There is little doubt about the value of information to businesses of all sizes. In fact, some of our recent research found that worldwide spending on business information is $1.1 Trillion – enough money to buy an iPad for every worker in the world. Information is the life blood of any organization, and often its biggest asset. While electronically stored information (ESI) is most often an asset, it can also be a liability depending on how much it costs to store, if it is retained indefinitely, and especially if information that is no longer needed is inadvertently distributed outside of the organization.
It is necessary for companies to have an information retention plan to manage this ever-growing volume of electronically stored information, and implementing that plan to reduce risk, save on resources and protect against compromised legal positions. The 2012 Information Retention and eDiscovery Survey found that despite realizing the importance of governing information, many companies fall short in creating, implementing and following information retention plans.
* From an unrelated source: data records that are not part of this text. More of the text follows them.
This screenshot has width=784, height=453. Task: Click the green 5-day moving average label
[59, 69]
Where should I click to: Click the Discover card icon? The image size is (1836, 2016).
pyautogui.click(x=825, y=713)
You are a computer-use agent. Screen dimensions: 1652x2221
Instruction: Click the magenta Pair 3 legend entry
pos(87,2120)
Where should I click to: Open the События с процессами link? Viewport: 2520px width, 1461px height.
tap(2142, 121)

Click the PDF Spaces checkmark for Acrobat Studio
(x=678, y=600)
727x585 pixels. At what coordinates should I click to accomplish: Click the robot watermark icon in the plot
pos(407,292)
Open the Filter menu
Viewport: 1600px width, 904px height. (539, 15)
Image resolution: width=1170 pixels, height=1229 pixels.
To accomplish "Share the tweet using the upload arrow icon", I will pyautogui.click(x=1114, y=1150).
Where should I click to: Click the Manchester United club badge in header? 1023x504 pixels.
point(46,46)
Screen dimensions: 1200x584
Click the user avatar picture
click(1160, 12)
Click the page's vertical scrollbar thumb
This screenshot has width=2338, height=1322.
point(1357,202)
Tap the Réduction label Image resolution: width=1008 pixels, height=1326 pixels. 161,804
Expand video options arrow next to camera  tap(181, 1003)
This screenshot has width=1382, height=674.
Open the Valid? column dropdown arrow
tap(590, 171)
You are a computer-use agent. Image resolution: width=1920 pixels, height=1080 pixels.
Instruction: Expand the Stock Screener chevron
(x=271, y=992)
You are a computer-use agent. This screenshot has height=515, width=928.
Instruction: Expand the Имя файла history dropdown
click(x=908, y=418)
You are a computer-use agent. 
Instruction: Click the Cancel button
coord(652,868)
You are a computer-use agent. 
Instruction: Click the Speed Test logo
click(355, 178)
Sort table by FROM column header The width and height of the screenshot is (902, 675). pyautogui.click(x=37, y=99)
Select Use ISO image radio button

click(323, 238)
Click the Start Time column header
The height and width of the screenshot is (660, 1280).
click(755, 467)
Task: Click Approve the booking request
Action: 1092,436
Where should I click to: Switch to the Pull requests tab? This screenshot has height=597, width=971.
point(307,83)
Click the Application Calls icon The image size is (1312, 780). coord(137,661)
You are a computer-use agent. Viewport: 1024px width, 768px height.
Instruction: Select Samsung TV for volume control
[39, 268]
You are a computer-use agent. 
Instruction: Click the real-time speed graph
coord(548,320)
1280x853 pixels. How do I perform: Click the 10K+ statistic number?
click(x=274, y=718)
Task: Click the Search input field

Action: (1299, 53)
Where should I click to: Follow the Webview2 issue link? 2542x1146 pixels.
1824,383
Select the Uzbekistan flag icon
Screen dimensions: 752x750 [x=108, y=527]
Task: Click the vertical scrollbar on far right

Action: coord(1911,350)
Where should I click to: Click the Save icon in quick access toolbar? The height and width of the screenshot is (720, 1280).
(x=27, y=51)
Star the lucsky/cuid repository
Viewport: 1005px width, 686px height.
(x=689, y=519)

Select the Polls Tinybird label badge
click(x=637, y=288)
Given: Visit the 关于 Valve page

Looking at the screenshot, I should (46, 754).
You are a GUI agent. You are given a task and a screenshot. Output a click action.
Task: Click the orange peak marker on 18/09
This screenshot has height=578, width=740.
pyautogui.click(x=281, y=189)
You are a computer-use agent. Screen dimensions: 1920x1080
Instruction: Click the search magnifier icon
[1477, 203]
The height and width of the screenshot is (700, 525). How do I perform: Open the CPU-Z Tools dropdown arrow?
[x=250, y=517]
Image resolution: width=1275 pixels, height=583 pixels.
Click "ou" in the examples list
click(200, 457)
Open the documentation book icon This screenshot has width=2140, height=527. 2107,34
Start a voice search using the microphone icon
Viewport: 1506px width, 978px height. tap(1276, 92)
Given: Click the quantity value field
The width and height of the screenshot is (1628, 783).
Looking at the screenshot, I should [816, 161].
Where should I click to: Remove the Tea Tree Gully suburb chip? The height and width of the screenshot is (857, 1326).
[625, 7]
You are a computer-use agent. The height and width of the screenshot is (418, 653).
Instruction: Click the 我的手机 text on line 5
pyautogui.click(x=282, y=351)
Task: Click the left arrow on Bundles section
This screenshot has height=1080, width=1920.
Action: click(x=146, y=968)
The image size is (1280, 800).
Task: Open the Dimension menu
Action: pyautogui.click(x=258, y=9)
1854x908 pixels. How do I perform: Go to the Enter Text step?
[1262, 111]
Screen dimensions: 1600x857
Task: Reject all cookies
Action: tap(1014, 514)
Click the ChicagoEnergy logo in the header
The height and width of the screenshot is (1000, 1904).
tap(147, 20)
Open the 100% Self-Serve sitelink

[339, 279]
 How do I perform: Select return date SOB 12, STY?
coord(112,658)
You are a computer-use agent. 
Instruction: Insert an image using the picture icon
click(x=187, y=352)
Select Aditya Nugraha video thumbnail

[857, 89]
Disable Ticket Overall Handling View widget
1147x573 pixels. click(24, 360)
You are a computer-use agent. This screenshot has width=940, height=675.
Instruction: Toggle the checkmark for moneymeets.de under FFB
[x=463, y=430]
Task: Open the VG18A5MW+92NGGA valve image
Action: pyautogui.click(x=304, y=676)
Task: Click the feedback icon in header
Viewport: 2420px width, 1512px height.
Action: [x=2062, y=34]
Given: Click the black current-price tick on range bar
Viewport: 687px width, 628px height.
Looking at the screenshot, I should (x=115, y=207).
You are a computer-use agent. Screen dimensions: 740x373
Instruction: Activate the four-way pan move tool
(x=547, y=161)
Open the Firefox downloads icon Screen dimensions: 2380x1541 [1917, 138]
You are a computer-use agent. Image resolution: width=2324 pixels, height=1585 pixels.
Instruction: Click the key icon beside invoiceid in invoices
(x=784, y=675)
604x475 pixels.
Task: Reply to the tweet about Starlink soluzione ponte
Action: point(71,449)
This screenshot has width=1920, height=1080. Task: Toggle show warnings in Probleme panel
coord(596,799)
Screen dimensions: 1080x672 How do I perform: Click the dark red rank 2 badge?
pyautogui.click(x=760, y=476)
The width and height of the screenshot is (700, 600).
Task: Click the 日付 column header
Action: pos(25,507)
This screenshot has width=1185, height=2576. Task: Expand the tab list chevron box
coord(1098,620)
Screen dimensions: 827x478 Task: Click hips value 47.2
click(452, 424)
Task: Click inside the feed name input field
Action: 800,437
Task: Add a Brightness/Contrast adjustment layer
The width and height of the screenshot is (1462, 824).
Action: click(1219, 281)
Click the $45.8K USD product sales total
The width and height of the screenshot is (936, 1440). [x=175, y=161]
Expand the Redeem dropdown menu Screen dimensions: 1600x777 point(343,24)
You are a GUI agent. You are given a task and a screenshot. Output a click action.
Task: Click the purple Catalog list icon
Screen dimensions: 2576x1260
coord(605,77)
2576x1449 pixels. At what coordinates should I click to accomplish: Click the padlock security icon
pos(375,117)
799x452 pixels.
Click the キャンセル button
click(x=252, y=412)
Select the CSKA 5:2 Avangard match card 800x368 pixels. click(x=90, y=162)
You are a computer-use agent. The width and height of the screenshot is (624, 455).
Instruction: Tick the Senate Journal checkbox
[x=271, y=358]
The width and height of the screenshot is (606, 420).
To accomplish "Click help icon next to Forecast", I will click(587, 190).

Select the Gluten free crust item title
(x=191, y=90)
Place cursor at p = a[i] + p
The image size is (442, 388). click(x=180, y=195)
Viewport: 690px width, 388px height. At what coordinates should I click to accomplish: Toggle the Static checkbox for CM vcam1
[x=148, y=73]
Number of companies with no retention policy cut in half
The survey found that the percentage of organizations that don’t have a formal information retention plan in 2012 improved by 50 percent from 2011. Fourteen percent reported they didn’t have an information retention plan in 2011 – this was dropped by half to 7 percent in 2012.
In addition to that year over year improvement, the survey highlights that nearly two-thirds (60 percent) of organizations say they have a formal retention plan and only one-third (34 percent) of organizations report their plan is fully operational. And, 35 percent of organizations who don’t have a plan in place report that they don’t see a need for having a plan.
Having a process and plan in place to manage information properly is fundamentally important to keeping costs and resources in check and protecting against risk.
A lack of a plan often leads to failure.
ESI requests fail a third of the time
The study also demonstrated that organizations are largely unprepared to deal with requests for electronically stored information for legal, compliance or regulatory reasons. Organizations report that requests to produce electronically stored information required failed 31 percent of the time. Each time a failure occurs, the organization is at risk. Respondents said that the inability to make decisions in a timely fashion, damage to reputation, compromised legal position, fines, court sanctions and raised profile as a litigation target are some of the consequences of these failures.
Failures have consequences.
A gap exists between retention beliefs and practices
Although organizations believe some data should be deleted, it is often kept indefinitely. Eighty-one percent said that a proper information retention plan allows organizations to delete information on an ongoing basis. However, 42 percent of backups are indefinitely retained by organizations.
When data is kept indefinitely, it not only adds to storage costs, but causes confusion about how the organization’s information retention plan should be followed. The study found information that is deleted by organizations is often deleted without considering established retention policies.
Not following plans and processes leads to improper deletion or infinite retention.
Consequences of infinite retention
The survey also identified some of the negative consequences resulting from preserving more electronically stored information than necessary. These include:
- Increased costs associated with collection, analysis and review (54 percent)
- Increased time spent to collect, analyze and review ESI (47 percent)
- Increased risk that sensitive information may be disclosed (44 percent)
- Compromised position in potential or actual litigation (27 percent)
- Unintentionally made information available for potential future litigation (28 percent)
These consequences are avoidable.
Update your plans to avoid infinite retention
As the title of this blog post suggests, if you fail to implement or follow an information retention plan, then you might as well plan to fail. However, by incorporating the following recommendations into your information retention planning, you can alleviate many of the consequences of infinite retention:
- Adopt a defensible deletion mindset: When organizations can adopt a defensible deletion mindset they can delete information with confidence according to their information retention policies.
- Err on the side of fewer, rather than many, retention policies: This improves the odds of successful information governance. Start with deleting obvious unnecessary files, then set minimum retention periods for compliance. Additional policies can be added later, if necessary.
- Automate privacy, retention and compliance policies to reduce risk: Allowing your policies to automatically work as they are designed not only reduces the risk of inconsistencies in policy implementation, but reduces the risk of unintentional access or distribution of information.
- Implement a solution in which legal holds can override expiry policies: Consider a unified eDiscovery solution where legal holds can be easily implemented to override expiry policies to avoid spoliation and sanctions.
- Don't use backups for long term retention: Backups are for recovery, archiving is for discovery. Deploy an archiving solution to quickly and easily respond to search requests for electronically stored information.